Ircam Spat: A Swiss army knife for immersive audio creation and performance

Ircam Spat is an extensive toolkit for spatial audio. Running in the Max environment, it features more than 300 modules, including audio processors, control objects, and graphical user interfaces, encompassing state-of-the-art spatialization techniques. Its highly flexible and modular design enables its use across various applications, such as concerts, mixing, post-production, virtual and augmented reality, sonic installations, and sound design. This versatility makes Spat a Swiss army knife for spatial sound.

Thibaut Carpentier

Veröffentlichung
05.03.2025

Reading time
7 Minuten

Listen to article

Go back

In the early 1980s, the Room Acoustics team at Ircam conducted extensive research on the characterization of the acoustical quality of performance venues such as auditoria, theaters or opera houses. The effect of room reverberation in these spaces can be described from several perspectives:

From an architectural standpoint, referring to geometric and physical attributes of the room, such as its shape, size, and wall material.
From an acoustician’s point of view, in terms of objective metrics (such as the reverberation time) calculated from an impulse response measured in the venue.
Or from a perceptual viewpoint: expressing the audience’s sensations such as “intimacy” or “sweetness,” much like one would describe the timbre of a sound or the taste of a wine.

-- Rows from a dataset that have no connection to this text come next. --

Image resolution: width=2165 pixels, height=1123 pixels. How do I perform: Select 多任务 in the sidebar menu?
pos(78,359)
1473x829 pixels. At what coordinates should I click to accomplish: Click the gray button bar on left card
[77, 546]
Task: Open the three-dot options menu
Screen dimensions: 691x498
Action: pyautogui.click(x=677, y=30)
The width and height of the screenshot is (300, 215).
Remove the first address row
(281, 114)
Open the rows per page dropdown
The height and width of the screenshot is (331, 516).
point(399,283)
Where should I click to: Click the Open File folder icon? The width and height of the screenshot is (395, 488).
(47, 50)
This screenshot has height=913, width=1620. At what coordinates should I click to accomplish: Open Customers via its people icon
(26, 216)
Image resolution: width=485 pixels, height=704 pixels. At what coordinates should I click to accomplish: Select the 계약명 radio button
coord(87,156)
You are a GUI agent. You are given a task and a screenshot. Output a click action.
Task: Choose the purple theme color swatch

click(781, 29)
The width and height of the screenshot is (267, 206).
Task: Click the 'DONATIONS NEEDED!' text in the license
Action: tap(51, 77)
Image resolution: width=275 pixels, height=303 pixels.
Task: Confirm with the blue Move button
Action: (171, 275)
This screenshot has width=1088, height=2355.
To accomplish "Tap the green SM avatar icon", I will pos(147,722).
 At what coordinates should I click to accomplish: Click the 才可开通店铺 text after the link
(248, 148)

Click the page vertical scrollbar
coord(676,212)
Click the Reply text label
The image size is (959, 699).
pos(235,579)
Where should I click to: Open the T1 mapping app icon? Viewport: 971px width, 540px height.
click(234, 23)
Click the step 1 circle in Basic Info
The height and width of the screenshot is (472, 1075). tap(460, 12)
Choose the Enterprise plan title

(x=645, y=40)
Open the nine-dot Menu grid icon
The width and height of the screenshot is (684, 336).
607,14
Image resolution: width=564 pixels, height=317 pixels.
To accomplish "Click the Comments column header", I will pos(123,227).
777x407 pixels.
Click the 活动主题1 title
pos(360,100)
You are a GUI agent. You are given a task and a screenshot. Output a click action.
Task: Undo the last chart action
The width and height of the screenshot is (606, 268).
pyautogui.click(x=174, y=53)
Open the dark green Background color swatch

Focusing on the latter perceptual approach, the team, led by Jean-Pascal Jullien and Olivier Warusfel, identified a small set of subjective parameters that characterize the music concert listening experience. Using these parameters (“the ingredients”), they elaborated a perceptual model (“the cooking recipe”) to control an artificial reverberator.

At the beginning of the 1990s, multichannel digital reverbs became feasible thanks to the Feedback Delay Network (FDN) architecture designed by Jean-Marc Jot, and the Max environment was developed. This led to the birth of the Spat project: a spatialized artificial reverberator that runs in real-time within Max and is controlled by a perceptual interface. This high-level control interface is ideal for artistic productions, as it provides an intuitive way to configure the reverb engine and allows for seamless interpolation between different acoustic qualities. Remarkably, the Spat framework was also implemented using an object-based description of the room effect, decades before the development of mainstream object-based formats in use today: direct sound and early reflections are assigned a precise position (and orientation) in space, while late reverb is encoded as a diffuse “bed”. This provides a universal spatial scene representation and ensures layout agnosticity, i.e., the content is automatically adapted to any loudspeaker (or headphone) playback configuration.

Over the years and successive versions of Spat, these unique characteristics have been perpetuated. However, the Spat library has also evolved to incorporate major new developments that have revolutionized the world of spatial audio in the past decades.

The following paragraphs highlight some of the key features of the library.

Spat5.oper implementing a perceptual model for the control of the (virtual) room acoustical quality.

Artificial reverberation

A key component of Spat is its room engine, powered by a FDN unit that produces natural-sounding reverb effects. This module is highly scalable: while it typically uses 8 to 16 internal feedback channels for optimal computational efficiency, this number can be increased to achieve extremely dense or long reverbs (optionally with infinite reverberation time). Additionally, the decay rate can be adjusted across multiple frequency bands. Although three bands (low/mid/high) are usually sufficient to emulate most conventional spaces, using a finer spectral resolution (up to 30 bands) unlocks more experimental sound design possibilities.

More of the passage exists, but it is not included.